• Current through October 23, 2012

A rule adopted by a clearing corporation governing rights and obligations among the clearing corporation and its participants in the clearing corporation is effective even if the rule conflicts with this article and affects another party who does not consent to the rule.

(Apr. 9, 1997, D.C. Law 11-240, § 2, 44 DCR 1087.)



1. The experience of the past few decades shows that securities holding and settlement practices may develop rapidly, and in unforeseeable directions. Accordingly, it is desirable that the rules of Article 8 be adaptable both to ensure that commercial law can conform to changing practices and to ensure that commercial law does not operate as an obstacle to developments in securities practice. Even if practices were unchanging, it would not be possible in a general statute to specify in detail the rules needed to provide certainty in the operations of the clearance and settlement system.

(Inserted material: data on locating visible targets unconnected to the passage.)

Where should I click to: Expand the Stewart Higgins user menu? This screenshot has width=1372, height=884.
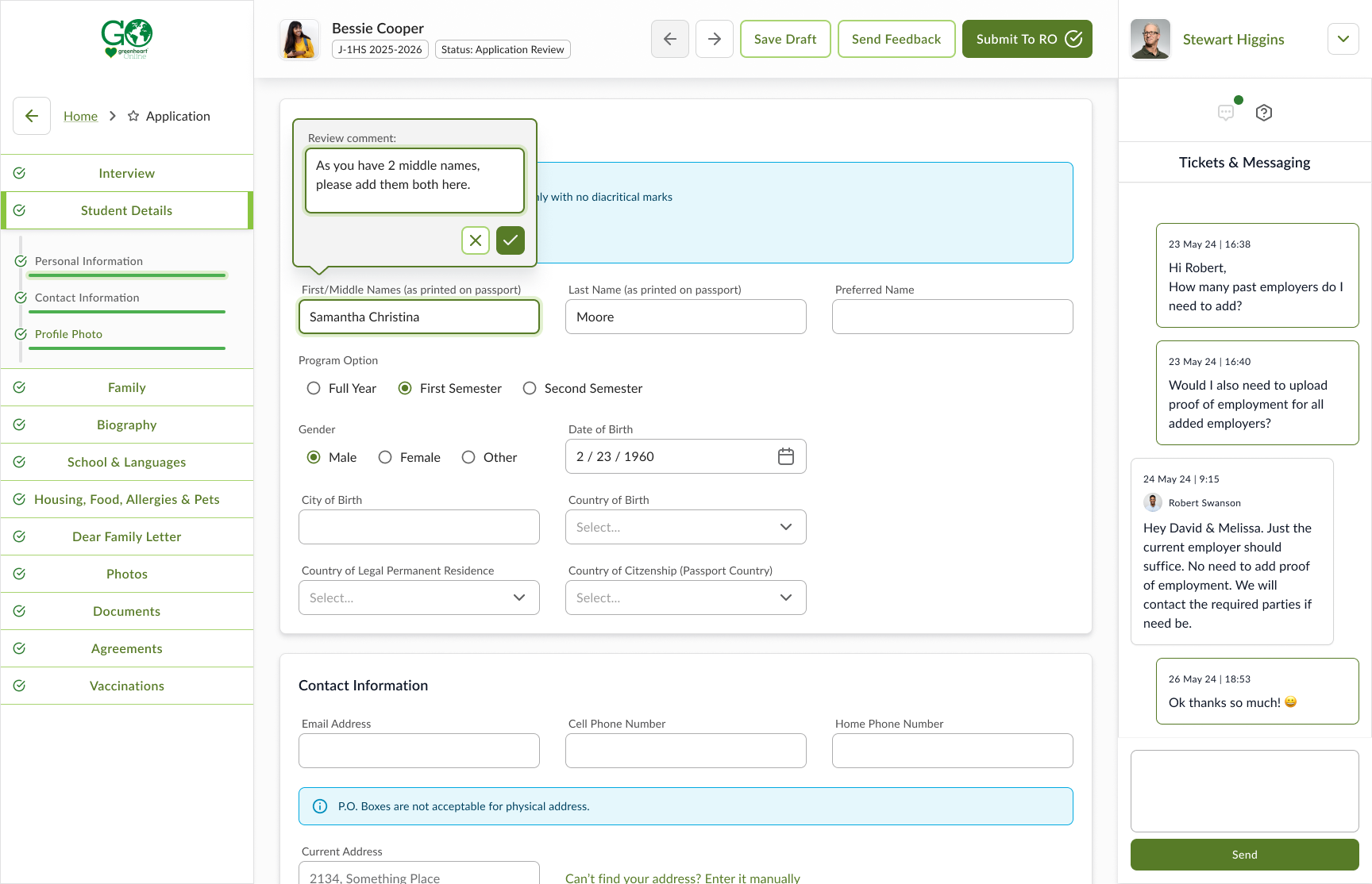1343,39
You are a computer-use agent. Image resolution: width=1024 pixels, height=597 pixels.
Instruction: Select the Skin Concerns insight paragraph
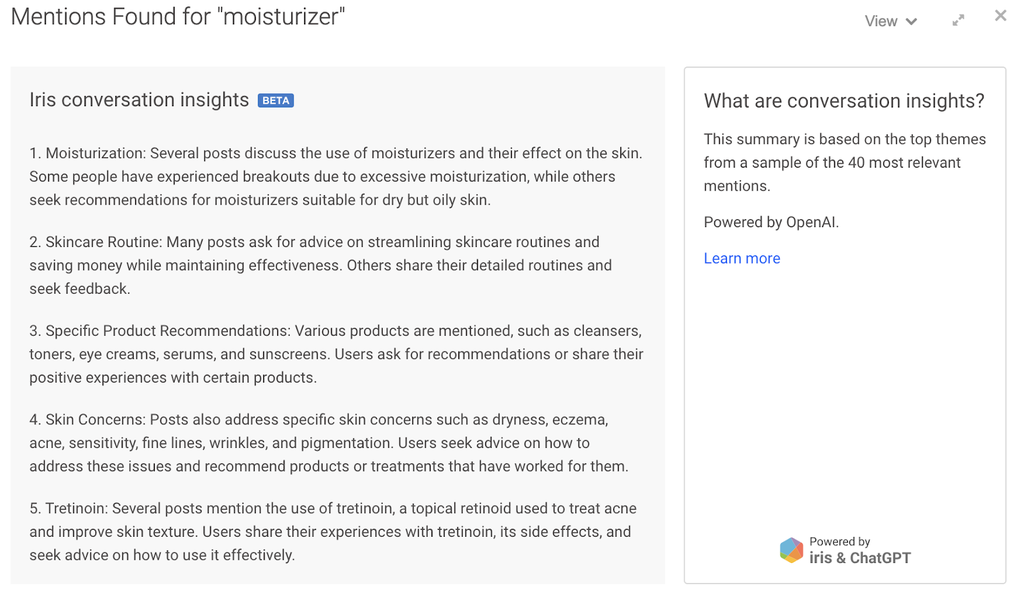pos(329,443)
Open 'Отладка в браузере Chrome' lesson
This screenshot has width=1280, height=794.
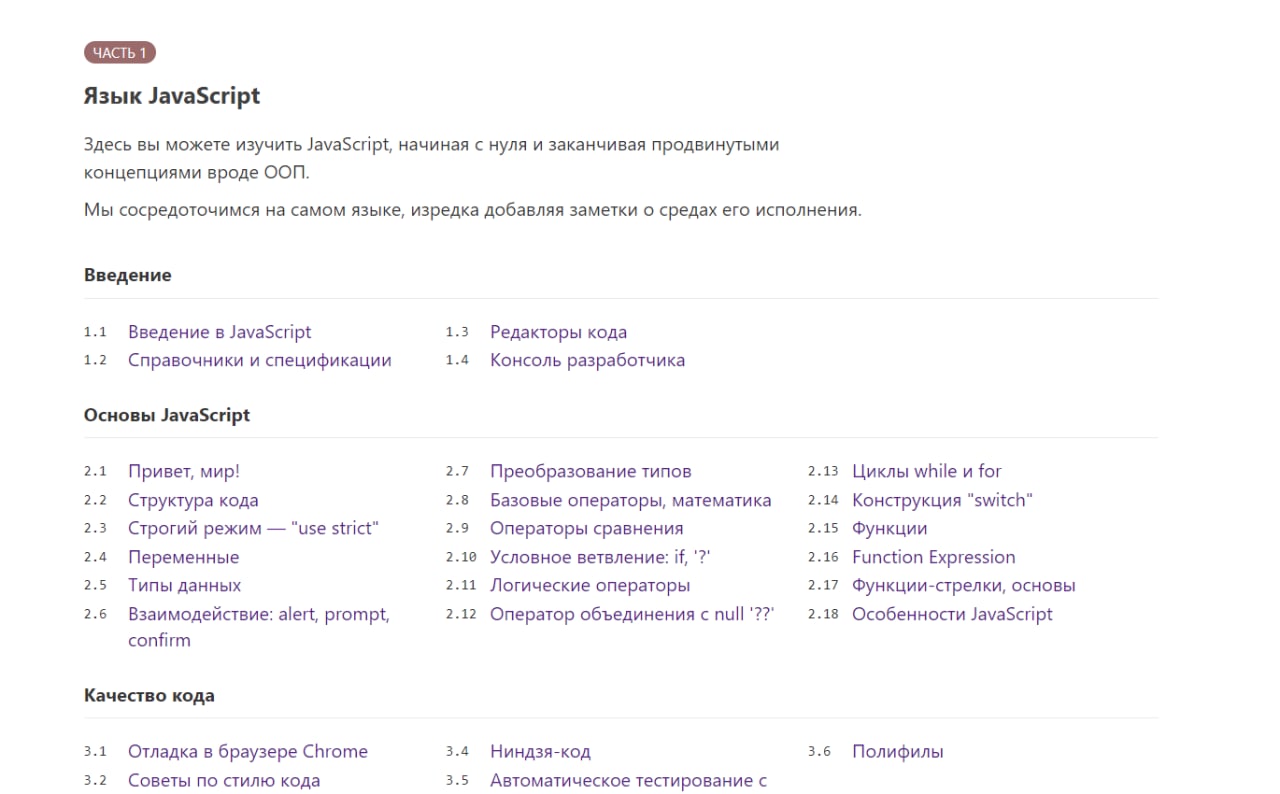coord(248,751)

The provisions of this Article and Article 1 on the effect of agreements provide considerable flexibility in the specification of the details of the rights and obligations of participants in the securities holding system by agreement. See Sections 8-504 through 8-509, and Section 1-102(3) and (4). Given the magnitude of the exposures involved in securities transactions, however, it may not be possible for the parties in developing practices to rely solely on private agreements, particularly with respect to matters that might affect others, such as creditors. For example, in order to be fully effective, rules of clearing corporations on the finality or reversibility of securities settlements must not only bind the participants in the clearing corporation but also be effective against their creditors. Section 8-111 provides that clearing corporation rules are effective even if they indirectly affect third parties, such as creditors of a participant. This provision does not, however, permit rules to be adopted that would govern the rights and obligations of third parties other than as a consequence of rules that specify the rights and obligations of the clearing corporation and its participants.

2. The definition of clearing corporation in Section 8-102 covers only federal reserve banks, entities registered as clearing agencies under the federal securities laws, and others subject to comparable regulation. The rules of registered clearing agencies are subject to regulatory oversight under the federal securities laws.

Definitional Cross References

"Clearing corporation". Section 8-102(a)(5).

Prior Codifications

1981 Ed., § 28:8-111.

Legislative History of Laws

For legislative history of D.C. Law 11-240, see Historical and Statutory Notes following § 28:8-101.